Return each entry word for word and skip its pictures.

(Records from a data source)
*** Block opens ***
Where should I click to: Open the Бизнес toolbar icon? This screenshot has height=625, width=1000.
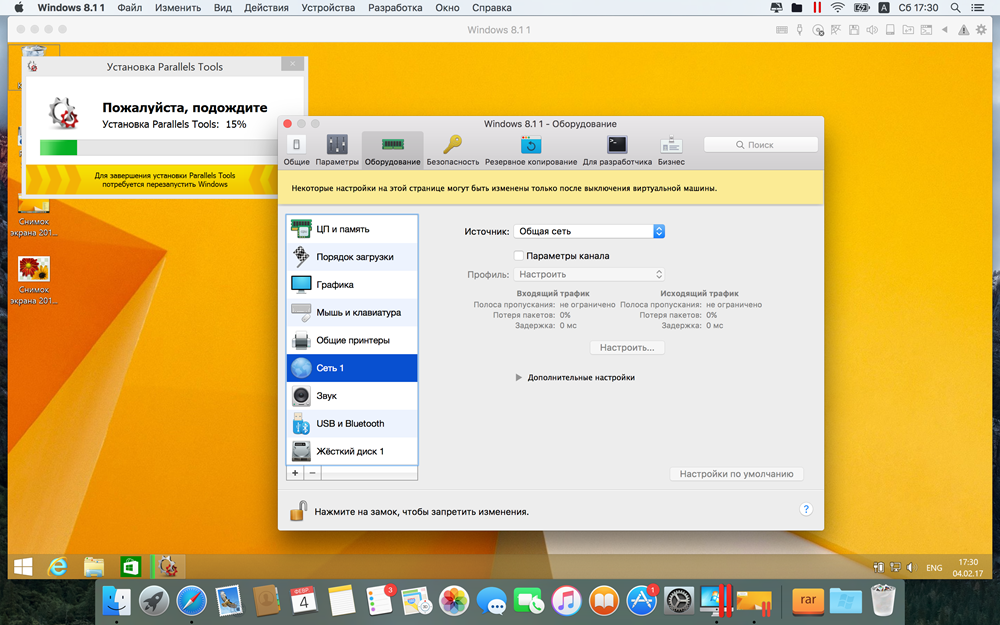point(671,147)
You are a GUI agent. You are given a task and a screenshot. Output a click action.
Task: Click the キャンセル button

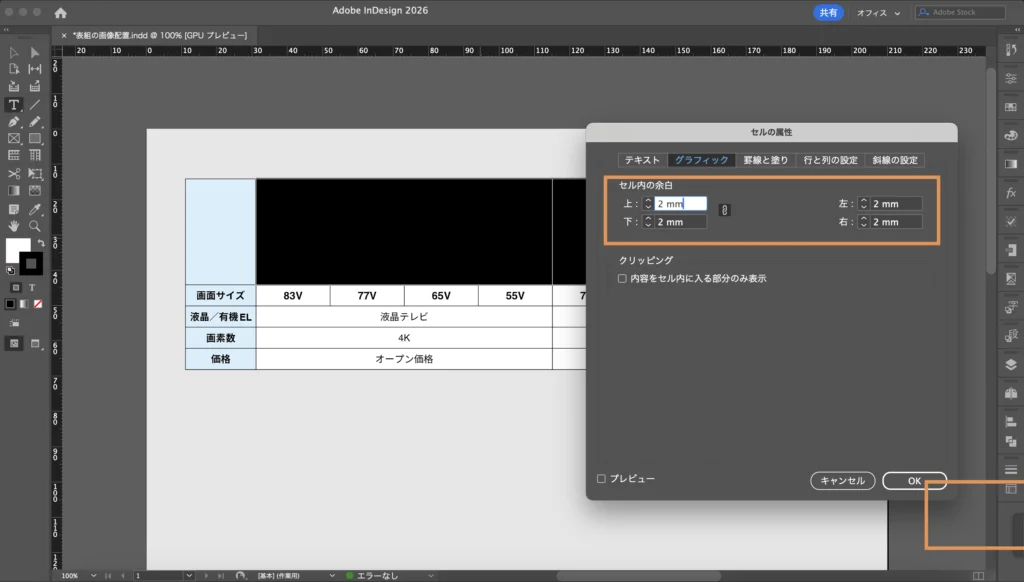[842, 481]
*** Block closes ***
◆ Exercise output:
Where should I click to: Open the Бизнес toolbar icon? This screenshot has height=625, width=1000.
point(671,147)
You are a GUI agent. You are given a task and a screenshot. Output a click action.
Task: Click the キャンセル button

[842, 481]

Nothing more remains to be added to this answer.